Она остановилась на секунду, потом решительно шагнула вперёд. Так, да не так. Капля камень точит. Безумная Ирма что-то говорила о камешке, который вызывает лавину. Как понять, какой камешек тронуть?

Она стояла, положив ладонь на белые камни маяка, опоясанного полосами зелёной краски. Море искристо сверкало бликами солнца, которое выглядывало из-за облаков. Потрясающей красоты мир. Алкейм Просветитель, о котором рассказывал ей Дилтад, прошёл в своё время по нему, по земле, дымящейся от крови, погрязшей в распрях, и потратил всю свою жизнь на то, чтобы воскресить в людях знание общего языка. Страшная и красивая легенда.

Лиля подошла к краю скалы и глянула вниз. Она на миг замерла, потом отшатнулась. Перед глазами осталась картинка, как случайно увиденное фото. Девушка. Девушка внизу, на серых скалах, в сером платье, из-под которого – пена светлых оборок нижнего, и вокруг красные куртки стражников.

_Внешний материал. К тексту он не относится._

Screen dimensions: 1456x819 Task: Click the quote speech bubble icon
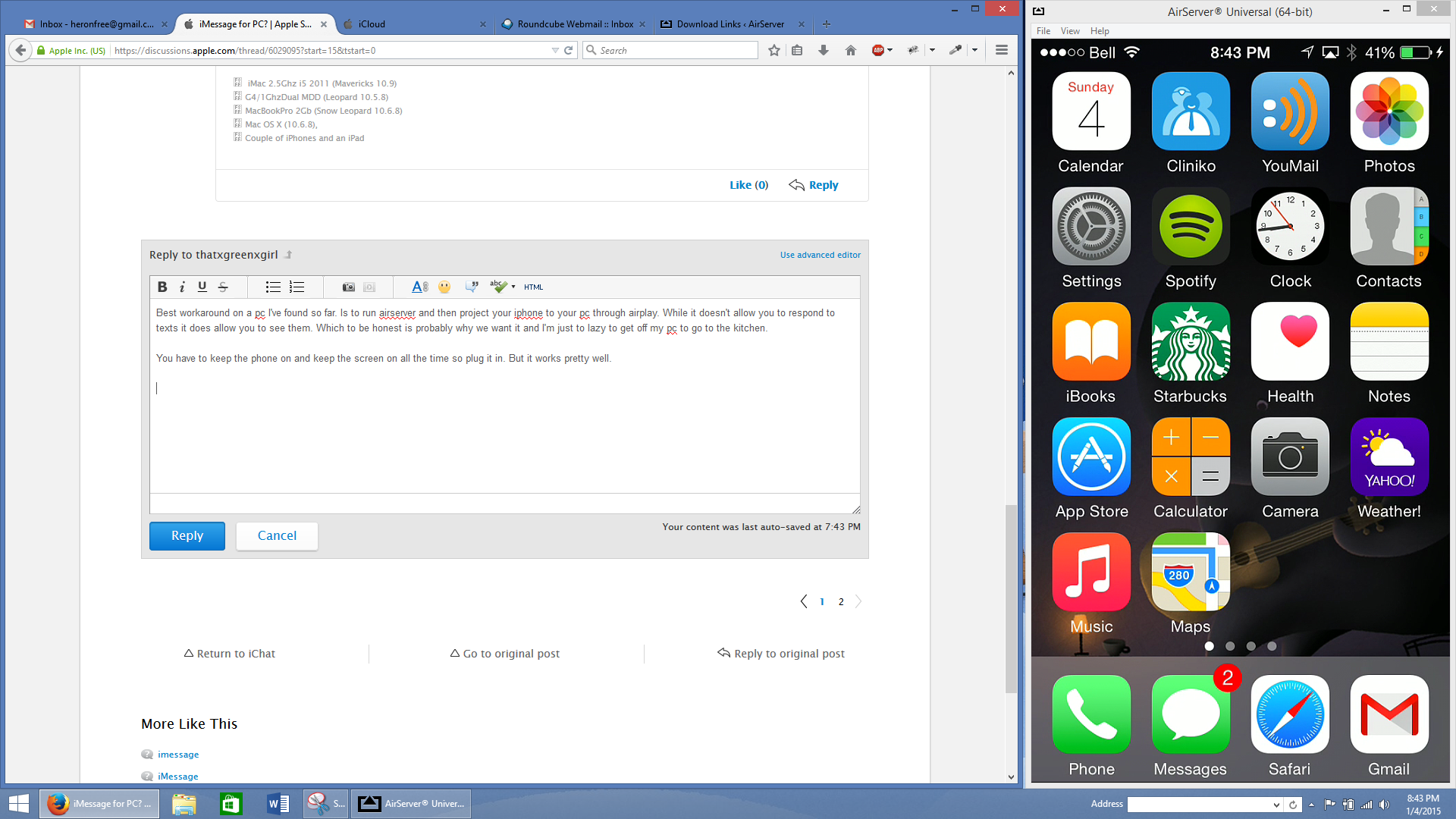tap(472, 287)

Ей говорили про эту скалу. "Не делай глупости", – сказал Джерилл, глядя ей в глаза.

Она шла, вытирая рукавом злые слёзы. Надежда! Любовь не победила в этот раз. Кир обещал жениться, но не женился. Не вынесла осуждения общества... Как же всё дико тут. Порой хотелось выйти на площадь в конце улицы Эрвандес и орать что было сил... Бесполезно. Она не Алкейм. Её крики заглохнут, и движение этого неумолимого колеса продолжится. Одного её голоса мало, а другие молчат. Они привыкли. Они выбрали из этих толковых, в общем-то, заветов добра и совести те, которые им удобны, а остальные убрали в коробочку – и на антресоли... До следующей эпохи.

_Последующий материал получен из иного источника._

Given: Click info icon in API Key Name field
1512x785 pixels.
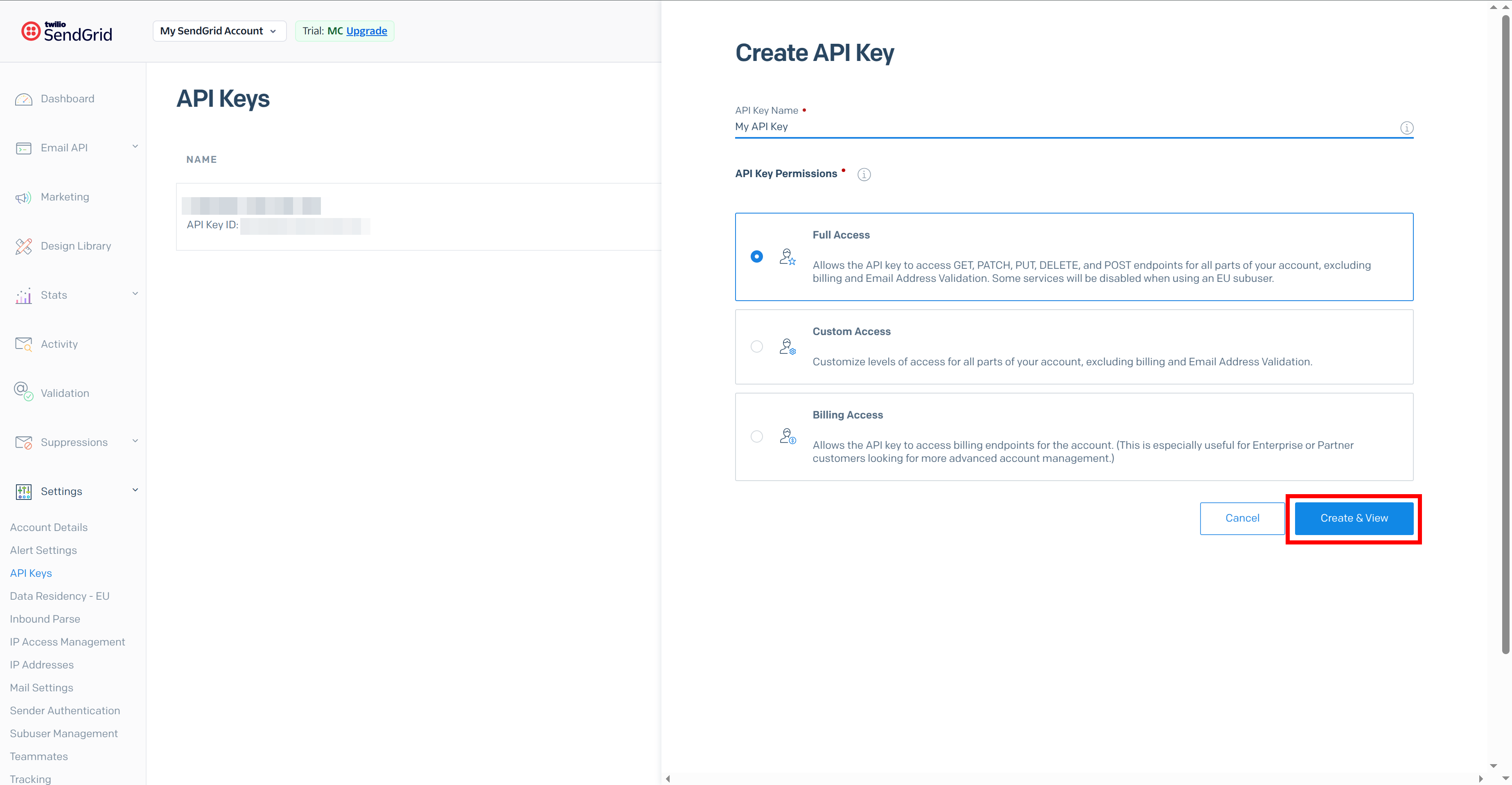Looking at the screenshot, I should (1406, 128).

Лиля распустила скромный пучок и расплела косу. Она сидела перед маленьким пятнистым потемневшим зеркалом в комнате постоялого двора и слушала, как лошади ржут в конюшне. К чёрту. Это не вывести за одно поколение силами одного человека. Этих людей не изменить, переселив, к примеру, в цивилизованный мир, потому что эти традиции у них внутри, и изменения тоже должны начаться изнутри. Они в скорлупе, непробиваемой скорлупе того, что внушается им с детства, и у многих, кроме этой скорлупы, создающей видимость целостной личности, больше ничего и нет. "Потому что это так". Тут нет соцпакета и пенсий, и каждый сам за себя. Не позаботился о себе – в старости будешь голодать. Она должна позаботиться о себе. Это первоочередное.

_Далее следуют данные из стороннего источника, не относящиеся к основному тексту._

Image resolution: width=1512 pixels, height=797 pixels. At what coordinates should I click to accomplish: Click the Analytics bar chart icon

Есть не хотелось. Катьонте принесла ачте, и она попросила позвать одного из мальчишек-посыльных.

– Я хочу знать, когда в город прибудет кир Бинот, – сказала она, вручая ему десять медяков. – Младший.

Он кивнул и умчался. Лиля легла на кровать и закуталась в покрывало, отгоняя картинку, серую, серую, белую, красную. Ну а что было делать той девушке? Это действительно конец. Осквернённая, нечистая, да ещё, скорее всего, и с последствиями любви в животе. Тут это несмываемый позор. Некоторые, конечно, решались родить, но каково потом всю оставшуюся жизнь видеть перед глазами корзинку, которую вечером оставила на площади, и не сметь гадать, успели ли твоего ребёнка забрать до того, как это сделала холодная зимняя ночь?

Она не воин. Всё, что она может пожелать этому миру, застрявшему на изломе двух эпох – это воина. Как Данко, про которого они читали в школе. Ей тогда запомнилось: "Красивые – всегда смелы". Кого-то, за кем пойдут, выходя за светом его сердца из этой темноты невежества на яркий солнечный свет. Кого-то юного, чистого душой, но при этом достаточно прожжённого, чтобы его не раздавили, не растоптали, не исчерпали дотла. Достаточно чуждого этому месту, чтобы увидеть нелепость этих обычаев, но знающего их настолько, чтобы не угодить в тюрьму, на виселицу или не быть признанным безумным. Лиля как-то заикнулась про микробов и кишечные инфекции. Больше она не повторит той ошибки, не-не-не.